The new S&P/Experian Consumer Credit Default Indices is out finding that the overall default rate decreased three points last month. With credit card default rates falling 13 basis points, going down to 3.71%. Yet the auto loan default rate remained stable at 0.93%, and the first mortgage default rate dropped by three basis points, holding right now at 0.63%.
The S&P/Experian Consumer Credit Default Indices provide a picture of consumer credit defaults. “The favorable economic conditions consumers enjoyed in the last few years are confirmed by more than the current low levels of consumer credit default rates,” says David M. Blitzer, Managing Director and Chairman of the Index Committee at S&P Dow Jones Indices.

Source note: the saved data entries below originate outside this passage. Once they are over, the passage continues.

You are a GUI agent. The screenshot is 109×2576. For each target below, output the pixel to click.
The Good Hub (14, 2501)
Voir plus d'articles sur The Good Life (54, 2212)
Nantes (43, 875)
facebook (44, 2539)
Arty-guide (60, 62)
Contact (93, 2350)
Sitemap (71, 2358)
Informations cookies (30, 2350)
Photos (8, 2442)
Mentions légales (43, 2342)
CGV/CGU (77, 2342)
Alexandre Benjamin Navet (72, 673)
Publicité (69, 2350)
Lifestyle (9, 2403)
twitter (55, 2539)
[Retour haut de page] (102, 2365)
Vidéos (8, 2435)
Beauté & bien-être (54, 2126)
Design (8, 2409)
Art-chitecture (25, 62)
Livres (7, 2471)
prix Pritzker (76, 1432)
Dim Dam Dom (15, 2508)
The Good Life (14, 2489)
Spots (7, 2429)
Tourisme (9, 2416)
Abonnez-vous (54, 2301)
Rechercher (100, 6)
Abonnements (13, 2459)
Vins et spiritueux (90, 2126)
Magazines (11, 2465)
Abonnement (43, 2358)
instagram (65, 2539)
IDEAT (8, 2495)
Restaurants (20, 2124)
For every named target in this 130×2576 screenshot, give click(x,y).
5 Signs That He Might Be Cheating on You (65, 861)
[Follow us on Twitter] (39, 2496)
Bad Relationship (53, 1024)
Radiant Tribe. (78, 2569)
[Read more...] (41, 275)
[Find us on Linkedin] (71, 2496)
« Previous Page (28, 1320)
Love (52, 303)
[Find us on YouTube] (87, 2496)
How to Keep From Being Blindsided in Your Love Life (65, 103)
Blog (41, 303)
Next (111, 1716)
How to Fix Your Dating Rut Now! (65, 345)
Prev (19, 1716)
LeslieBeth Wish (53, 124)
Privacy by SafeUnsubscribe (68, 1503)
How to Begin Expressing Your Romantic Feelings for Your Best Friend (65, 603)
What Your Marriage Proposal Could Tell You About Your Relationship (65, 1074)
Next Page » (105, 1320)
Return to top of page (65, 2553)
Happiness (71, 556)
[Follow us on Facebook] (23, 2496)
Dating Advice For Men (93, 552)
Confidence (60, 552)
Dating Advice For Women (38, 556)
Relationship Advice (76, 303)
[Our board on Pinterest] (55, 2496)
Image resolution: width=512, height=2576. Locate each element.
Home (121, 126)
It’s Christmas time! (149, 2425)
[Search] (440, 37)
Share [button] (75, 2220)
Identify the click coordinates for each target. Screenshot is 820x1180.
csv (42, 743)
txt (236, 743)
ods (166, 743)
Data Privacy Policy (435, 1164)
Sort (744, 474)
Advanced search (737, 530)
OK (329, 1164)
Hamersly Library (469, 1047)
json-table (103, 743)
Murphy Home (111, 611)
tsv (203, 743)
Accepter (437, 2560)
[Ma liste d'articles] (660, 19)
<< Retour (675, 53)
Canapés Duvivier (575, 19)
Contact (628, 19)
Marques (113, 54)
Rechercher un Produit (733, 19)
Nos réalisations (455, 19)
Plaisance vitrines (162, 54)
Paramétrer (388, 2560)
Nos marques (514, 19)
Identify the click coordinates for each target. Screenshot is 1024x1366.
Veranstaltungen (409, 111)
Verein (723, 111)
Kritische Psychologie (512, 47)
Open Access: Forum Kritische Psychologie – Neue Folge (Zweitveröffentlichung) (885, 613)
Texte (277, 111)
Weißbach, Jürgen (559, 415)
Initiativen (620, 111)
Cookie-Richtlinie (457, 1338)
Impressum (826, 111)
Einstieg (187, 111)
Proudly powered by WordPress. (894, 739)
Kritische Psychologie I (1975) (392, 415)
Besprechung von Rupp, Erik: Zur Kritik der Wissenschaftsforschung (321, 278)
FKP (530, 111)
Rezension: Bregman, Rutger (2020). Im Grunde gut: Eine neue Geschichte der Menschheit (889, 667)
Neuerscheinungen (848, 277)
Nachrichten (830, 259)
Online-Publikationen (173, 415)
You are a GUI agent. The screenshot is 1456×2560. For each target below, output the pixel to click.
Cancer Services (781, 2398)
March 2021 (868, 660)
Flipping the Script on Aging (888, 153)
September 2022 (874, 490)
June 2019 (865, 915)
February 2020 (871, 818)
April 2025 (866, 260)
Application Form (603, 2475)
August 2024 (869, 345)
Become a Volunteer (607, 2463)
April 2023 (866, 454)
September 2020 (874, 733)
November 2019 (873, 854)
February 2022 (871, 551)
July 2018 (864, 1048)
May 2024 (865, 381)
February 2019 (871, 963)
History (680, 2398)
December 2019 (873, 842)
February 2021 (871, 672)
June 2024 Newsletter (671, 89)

“Unemployment was falling to 4% or lower, inflation barely crept up after touching zero in 2015, and real (inflation-adjusted) earnings rose as wages outpaced inflation. The ratio of household debt service to disposable income stayed close to the lowest levels in three decades,” he added.
That said, the study also found that even with the numbers either heading downward or holding steady, they were still at a higher level than they were at the same time a year ago.
Miami, NYC, and Chicago shed defaults
When they looked at five major cities, they found that three out of five experienced downturns in their composite default rates last month. With Miami experiencing the biggest decrease, dipping 47 basis points, which represented the biggest, single downturn for an metropolitan statistical area (MSA) since June of 2013.
On the other hand, the rate of default for New York City went down 4 points, and Chicago’s default rate is down two points.
But while these three saw downturns, Dallas and Los Angeles had upturns in default rates, with LA experiencing a 3-point upswing, and Dallas showing a 4-point increase.
Second month for lower default rates
The indices showed the start of a trend – since May default rates for all loans, including credit, auto, and first mortgages, also dropped or stayed the same.
That said S&P Dow Jones Indices suggests that both inflation and interest rates may rise in the future. “The Federal Reserve’s reaction to the low unemployment rate was to raise interest rates to deter any increase in inflation. In the last month, the year-over-year rise in the consumer price index moved clearly above 2% and the Fed again raised its benchmark rate, the Fed funds rate, by a quarter percentage point,” said Blitzer.
“Oil prices are rising and may push inflation higher. Weekly unemployment claims continue to drop, pointing to a further decline in the unemployment rate. These trends explain why the markets are expecting further rate increases from the Fed. Today’s favorable consumer economy may be slowly shifting towards higher interest and inflation rates.”